"""

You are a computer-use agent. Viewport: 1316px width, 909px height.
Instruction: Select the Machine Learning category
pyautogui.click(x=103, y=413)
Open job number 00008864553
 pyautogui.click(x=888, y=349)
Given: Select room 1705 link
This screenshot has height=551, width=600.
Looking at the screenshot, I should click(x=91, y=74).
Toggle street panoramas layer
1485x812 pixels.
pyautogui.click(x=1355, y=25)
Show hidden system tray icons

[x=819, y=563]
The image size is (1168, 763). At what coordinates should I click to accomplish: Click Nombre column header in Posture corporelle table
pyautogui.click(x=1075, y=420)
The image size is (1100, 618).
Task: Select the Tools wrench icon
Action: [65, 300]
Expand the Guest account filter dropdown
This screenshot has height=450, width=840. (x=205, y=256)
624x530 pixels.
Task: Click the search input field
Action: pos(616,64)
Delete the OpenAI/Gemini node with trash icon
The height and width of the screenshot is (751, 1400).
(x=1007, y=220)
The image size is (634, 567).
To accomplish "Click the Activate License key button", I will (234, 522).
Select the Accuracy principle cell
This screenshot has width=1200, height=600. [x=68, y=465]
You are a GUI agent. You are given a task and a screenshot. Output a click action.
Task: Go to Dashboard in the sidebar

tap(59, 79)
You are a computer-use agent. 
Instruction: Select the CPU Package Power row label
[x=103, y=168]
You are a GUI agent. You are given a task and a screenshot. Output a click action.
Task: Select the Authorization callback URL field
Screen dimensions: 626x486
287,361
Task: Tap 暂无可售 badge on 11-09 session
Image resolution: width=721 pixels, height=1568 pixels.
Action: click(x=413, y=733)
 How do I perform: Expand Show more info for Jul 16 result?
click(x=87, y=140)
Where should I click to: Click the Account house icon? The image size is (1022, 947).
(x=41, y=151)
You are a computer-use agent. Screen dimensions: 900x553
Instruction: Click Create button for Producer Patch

"""

Exercise:
Copy out every item above again, swapping "GUI agent" for "desktop assistant" and leaving everything else untouched.

Solution for this problem:
You are a computer-use agent. Viewport: 1316px width, 909px height.
Instruction: Select the Machine Learning category
pyautogui.click(x=103, y=413)
Open job number 00008864553
 pyautogui.click(x=888, y=349)
Given: Select room 1705 link
This screenshot has height=551, width=600.
Looking at the screenshot, I should click(x=91, y=74).
Toggle street panoramas layer
1485x812 pixels.
pyautogui.click(x=1355, y=25)
Show hidden system tray icons

[x=819, y=563]
The image size is (1168, 763). At what coordinates should I click to accomplish: Click Nombre column header in Posture corporelle table
pyautogui.click(x=1075, y=420)
The image size is (1100, 618).
Task: Select the Tools wrench icon
Action: [65, 300]
Expand the Guest account filter dropdown
This screenshot has height=450, width=840. (x=205, y=256)
624x530 pixels.
Task: Click the search input field
Action: pos(616,64)
Delete the OpenAI/Gemini node with trash icon
The height and width of the screenshot is (751, 1400).
(x=1007, y=220)
The image size is (634, 567).
To accomplish "Click the Activate License key button", I will (234, 522).
Select the Accuracy principle cell
This screenshot has width=1200, height=600. [x=68, y=465]
You are a desktop assistant. You are given a task and a screenshot. Output a click action.
Task: Go to Dashboard in the sidebar

tap(59, 79)
You are a computer-use agent. 
Instruction: Select the CPU Package Power row label
[x=103, y=168]
You are a desktop assistant. You are given a task and a screenshot. Output a click action.
Task: Select the Authorization callback URL field
Screen dimensions: 626x486
287,361
Task: Tap 暂无可售 badge on 11-09 session
Image resolution: width=721 pixels, height=1568 pixels.
Action: click(x=413, y=733)
 How do I perform: Expand Show more info for Jul 16 result?
click(x=87, y=140)
Where should I click to: Click the Account house icon? The image size is (1022, 947).
(x=41, y=151)
You are a computer-use agent. Screen dimensions: 900x553
Instruction: Click Create button for Producer Patch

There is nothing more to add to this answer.